Ia menjelaskan, dalam hukum pidana terdapat prinsip Lex Scripta dan Lex Certa, yang mengharuskan rumusan delik pidana harus jelas dan tertulis.
Saiful juga menegaskan bahwa pengadilan harus berimbang dalam mempertimbangkan kesalahan dan perbuatan yang dilakukan.
"Jangan sampai seseorang yang tidak melakukan tindak pidana dan tidak merugikan siapapun dipaksa untuk mempertanggungjawabkannya," tambahnya.
Menurutnya, Harvey Moeis seharusnya divonis bebas karena unsur-unsur tindak pidana tidak terpenuhi secara jelas.
"Jika tidak jelas nilai kerugiannya terlebih korporasi yang diduga menyebabkan kerusakan lingkungan masih berproses dalam persidangan, maka ada keadilan yang tidak dapat ditolerir.

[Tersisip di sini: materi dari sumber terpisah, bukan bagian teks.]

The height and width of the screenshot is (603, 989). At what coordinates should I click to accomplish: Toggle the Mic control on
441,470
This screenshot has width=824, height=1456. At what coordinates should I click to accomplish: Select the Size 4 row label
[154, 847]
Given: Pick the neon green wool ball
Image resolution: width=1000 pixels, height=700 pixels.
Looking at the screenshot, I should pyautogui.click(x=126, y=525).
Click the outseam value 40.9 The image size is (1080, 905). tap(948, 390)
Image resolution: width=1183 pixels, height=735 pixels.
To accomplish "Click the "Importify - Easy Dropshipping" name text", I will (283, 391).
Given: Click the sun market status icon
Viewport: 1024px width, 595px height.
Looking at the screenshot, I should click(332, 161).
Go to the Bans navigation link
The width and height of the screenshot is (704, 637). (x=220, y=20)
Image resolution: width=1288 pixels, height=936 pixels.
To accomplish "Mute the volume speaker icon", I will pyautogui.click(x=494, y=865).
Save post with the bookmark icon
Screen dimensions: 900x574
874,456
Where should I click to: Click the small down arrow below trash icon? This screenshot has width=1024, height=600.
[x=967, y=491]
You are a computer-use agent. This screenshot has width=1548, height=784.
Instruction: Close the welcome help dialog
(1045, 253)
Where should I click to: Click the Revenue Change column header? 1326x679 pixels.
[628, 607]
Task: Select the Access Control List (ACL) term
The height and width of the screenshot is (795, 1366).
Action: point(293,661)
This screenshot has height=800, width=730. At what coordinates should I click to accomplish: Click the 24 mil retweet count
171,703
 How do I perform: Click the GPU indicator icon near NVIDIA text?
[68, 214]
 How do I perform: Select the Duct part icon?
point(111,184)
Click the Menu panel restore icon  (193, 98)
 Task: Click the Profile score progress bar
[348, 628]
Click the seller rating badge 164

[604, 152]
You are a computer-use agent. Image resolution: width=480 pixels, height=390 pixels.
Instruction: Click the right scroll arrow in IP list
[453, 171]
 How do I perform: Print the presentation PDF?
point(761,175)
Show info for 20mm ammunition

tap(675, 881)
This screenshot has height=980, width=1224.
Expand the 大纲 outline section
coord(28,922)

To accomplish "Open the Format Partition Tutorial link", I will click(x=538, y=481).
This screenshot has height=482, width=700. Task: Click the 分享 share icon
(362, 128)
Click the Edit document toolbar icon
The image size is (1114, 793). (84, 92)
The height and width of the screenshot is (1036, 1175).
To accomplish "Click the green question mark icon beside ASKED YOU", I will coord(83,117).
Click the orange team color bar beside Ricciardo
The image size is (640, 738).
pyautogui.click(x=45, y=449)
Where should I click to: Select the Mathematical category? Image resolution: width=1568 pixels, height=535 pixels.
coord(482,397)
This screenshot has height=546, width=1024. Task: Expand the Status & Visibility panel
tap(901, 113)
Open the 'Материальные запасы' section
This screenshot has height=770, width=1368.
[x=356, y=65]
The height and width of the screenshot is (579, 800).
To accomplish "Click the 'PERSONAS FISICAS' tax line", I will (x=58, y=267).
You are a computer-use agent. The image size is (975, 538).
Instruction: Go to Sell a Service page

Mestinya Harvey Moeis dibebaskan dari segala tuntutan hukum," tambahnya.
Sementara itu, Penasihat Hukum Harvey Moeis, Junaedi Saibih menyayangkan putusan pengadilan yang dinilai tidak mempertimbangkan Ratio Legis (asas hukum) dan lebih mengedepankan Ratio Populis (kepentingan publik).
"Innalillahi wa inna ilaihi rajiun, telah wafat Rule of Law pada hari Kamis, 13 Februari 2025, setelah rilisnya bocoran putusan pengadilan tinggi," ujarnya dengan nada prihatin.
Junaedi berharap hukum dapat tegak kembali dan Ratio Legis tidak dikalahkan oleh Ratio Populis.
"Akrobatik hukum atas penggunaan ketentuan hukum yang salah adalah pembangkangan atas legalitas," tegasnya.
Ia menerangkan bahwa, dalam kasus ini kliennya hanya berdiskusi terkait rencana bisnis PT Timah dengan swasta untuk meningkatkan produksi, dan hasilnya terbukti.
"Terbukti produksi PT Timah meningkat dan perusahaan tersebut untung hingga Rp1 triliun," ujar Junaedi.